*TO DO*:
**A)** From the passage on oil reserves below, list every hydrocarbon source the text names as very difficult, impossible, or hard to extract.
**B)** Copy word for word the portion of the passage on oil reserves below starting at "The problems arise" and ending at "even doing well.".

[PROVIDED TEXT Boundary: Start]

This is the problem with extrapolating across the whole industry and by extension our nice little hubbert curve for the globe: concentrations of hydrocarbons aren't uniform: they're lumpily distributed in easier and harder formations.

The worst doomers point to the "fact" that there are only 2000 billion barrels in the ground of which we have already produced some 1000 billion barrels. Actually there is much more than that. There are only 1000 billion barrels that can be produced with conventional technology. This is the reason why the size of the (producable) reserves keeps on growing.

The problems arise in how these hydrocarbons are distributed. Some of them are very difficult to get out (or impossible with current technology - like oil shale). Others are merely hard to get out (like shale oil) or oil sands or venezuelan super heavy. What this means is that any collapse (if it were to come and totally ignoring all the substitutes we have to ease any depletion rate such as walking, cycling, shifting to more efficient transport method - rail vs truck, sea vs rail, electrified vehicles etc etc etc) would be unevenly distributed, with some areas not collapsing at all and others even doing well.

[PROVIDED TEXT Boundary: End]
[INPUT DATA Boundary: Start]

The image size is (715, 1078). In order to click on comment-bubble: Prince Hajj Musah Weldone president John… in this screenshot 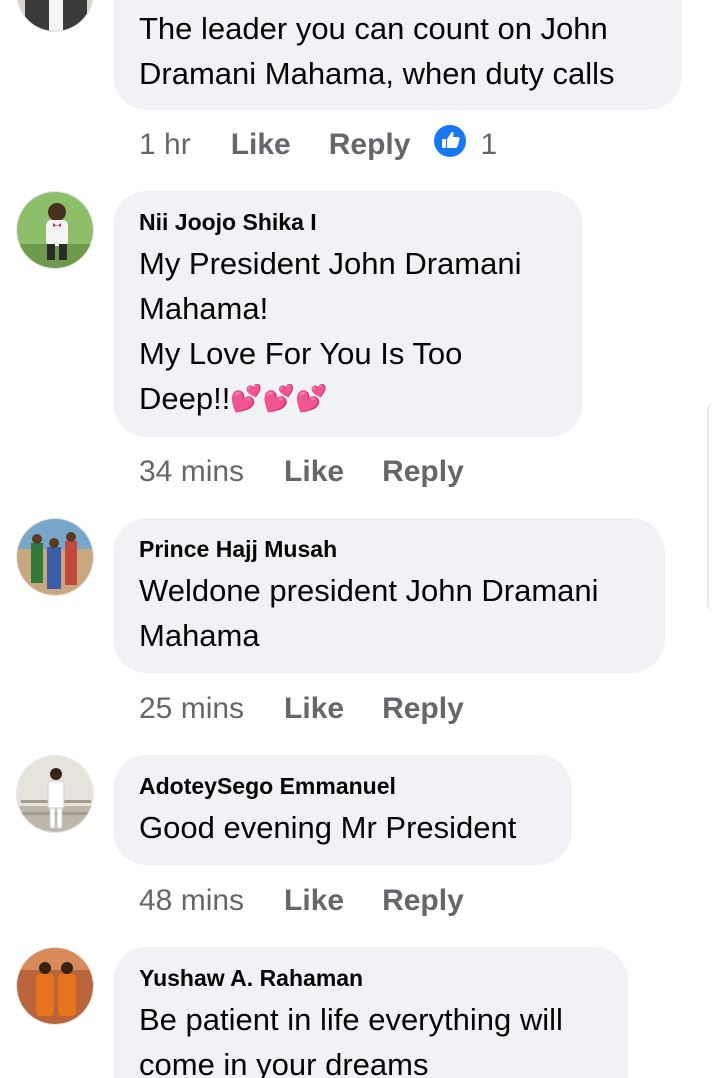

[INPUT DATA Boundary: End]

*SOLUTIONS BY TASK*:
**A)**
- oil shale
- shale oil
- oil sands
- venezuelan super heavy

**B)**
The problems arise in how these hydrocarbons are distributed. Some of them are very difficult to get out (or impossible with current technology - like oil shale). Others are merely hard to get out (like shale oil) or oil sands or venezuelan super heavy. What this means is that any collapse (if it were to come and totally ignoring all the substitutes we have to ease any depletion rate such as walking, cycling, shifting to more efficient transport method - rail vs truck, sea vs rail, electrified vehicles etc etc etc) would be unevenly distributed, with some areas not collapsing at all and others even doing well.